History | Western Europe-Early Middle Ages
B351 | 22093 | Deliyannis


22093		1:00-2:15	TR			DELIYANNIS
Above section carries culture studies credit
A portion of the above section reserved for majors
Above section open to undergraduates only

The Early Middle Ages (c. 400-1100 AD) was a time of dramatic
cultural, political, and social change.  In the year 400, the Roman
empire was a political entity that embraced most of western Europe,
as well as much of eastern Europe, the Levant, and North Africa.
People belonged to a variety of different religious, cultural, and
ethnic groups, but all coexisted under a common Roman administrative
and social umbrella.
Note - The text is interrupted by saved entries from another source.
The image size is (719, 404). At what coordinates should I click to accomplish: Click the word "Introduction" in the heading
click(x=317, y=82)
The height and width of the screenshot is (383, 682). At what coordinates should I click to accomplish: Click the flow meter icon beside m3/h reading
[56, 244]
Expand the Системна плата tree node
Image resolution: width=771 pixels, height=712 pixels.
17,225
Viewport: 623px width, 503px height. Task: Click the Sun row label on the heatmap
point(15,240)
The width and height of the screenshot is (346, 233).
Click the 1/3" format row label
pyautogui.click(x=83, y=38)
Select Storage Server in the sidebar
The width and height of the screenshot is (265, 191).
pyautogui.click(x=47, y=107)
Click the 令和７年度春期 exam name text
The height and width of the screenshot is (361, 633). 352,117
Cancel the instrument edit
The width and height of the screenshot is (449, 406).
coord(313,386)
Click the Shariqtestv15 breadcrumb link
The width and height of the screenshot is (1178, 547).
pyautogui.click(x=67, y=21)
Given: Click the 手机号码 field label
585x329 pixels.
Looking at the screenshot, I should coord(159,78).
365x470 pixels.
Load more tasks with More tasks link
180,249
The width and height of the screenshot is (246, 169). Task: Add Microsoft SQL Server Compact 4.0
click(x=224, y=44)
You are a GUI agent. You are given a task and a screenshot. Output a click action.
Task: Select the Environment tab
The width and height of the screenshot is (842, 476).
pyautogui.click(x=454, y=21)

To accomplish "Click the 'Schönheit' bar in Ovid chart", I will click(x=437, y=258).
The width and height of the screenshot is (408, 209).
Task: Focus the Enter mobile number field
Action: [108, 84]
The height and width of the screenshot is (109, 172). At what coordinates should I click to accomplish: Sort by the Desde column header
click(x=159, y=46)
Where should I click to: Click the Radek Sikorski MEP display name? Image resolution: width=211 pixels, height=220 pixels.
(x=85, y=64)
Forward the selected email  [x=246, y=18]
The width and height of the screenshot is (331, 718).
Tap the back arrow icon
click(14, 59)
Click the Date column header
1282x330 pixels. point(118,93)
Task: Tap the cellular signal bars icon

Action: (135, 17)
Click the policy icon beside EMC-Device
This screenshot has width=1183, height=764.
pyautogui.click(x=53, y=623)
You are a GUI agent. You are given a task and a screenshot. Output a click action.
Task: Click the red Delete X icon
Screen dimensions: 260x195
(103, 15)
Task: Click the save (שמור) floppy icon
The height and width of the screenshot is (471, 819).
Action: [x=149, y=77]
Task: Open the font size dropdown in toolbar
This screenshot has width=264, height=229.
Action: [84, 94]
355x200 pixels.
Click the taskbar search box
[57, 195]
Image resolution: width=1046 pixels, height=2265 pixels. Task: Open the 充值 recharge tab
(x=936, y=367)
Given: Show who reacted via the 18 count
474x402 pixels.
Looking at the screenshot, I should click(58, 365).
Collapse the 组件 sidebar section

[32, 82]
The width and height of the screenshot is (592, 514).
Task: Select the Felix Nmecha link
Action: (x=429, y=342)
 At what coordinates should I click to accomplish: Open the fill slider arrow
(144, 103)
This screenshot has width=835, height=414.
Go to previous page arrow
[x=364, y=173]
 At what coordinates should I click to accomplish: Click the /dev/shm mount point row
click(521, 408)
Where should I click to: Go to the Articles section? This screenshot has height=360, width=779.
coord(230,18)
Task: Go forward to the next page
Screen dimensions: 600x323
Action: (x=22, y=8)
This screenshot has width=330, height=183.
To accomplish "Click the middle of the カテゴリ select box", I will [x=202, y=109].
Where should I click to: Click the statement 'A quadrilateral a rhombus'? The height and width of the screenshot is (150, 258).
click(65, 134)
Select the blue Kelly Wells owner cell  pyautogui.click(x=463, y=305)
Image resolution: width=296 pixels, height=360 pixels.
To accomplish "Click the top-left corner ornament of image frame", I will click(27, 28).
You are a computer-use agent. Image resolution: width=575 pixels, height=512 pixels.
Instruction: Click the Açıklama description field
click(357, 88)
In the year 1100, western Europe was divided
into various different political units, but again shared similar
sorts of economic and social institutions, and had a common religion
centered on Rome.  However, the eastern and southern Mediterranean
areas had gone in very different directions.  The civilization of
1100 was very different from that of 400; during these seven hundred
years, Europe experienced invasion, conversion, and other upheavals
that overturned the old Roman order and shaped entirely new systems.
Europe in 1100 contained many of the political, cultural, religious,
ethnic, and linguistic boundaries that we know today, and thus the
Early Middle Ages can be regarded as the period in which the
foundations of modern western society were put into place.  We will
be examining the different ways that Roman, Germanic, Christian, and
Islamic traditions interacted to produce this new world.

Assignments: four essays (4-5 pp) on primary source readings,
a midterm, and a final exam.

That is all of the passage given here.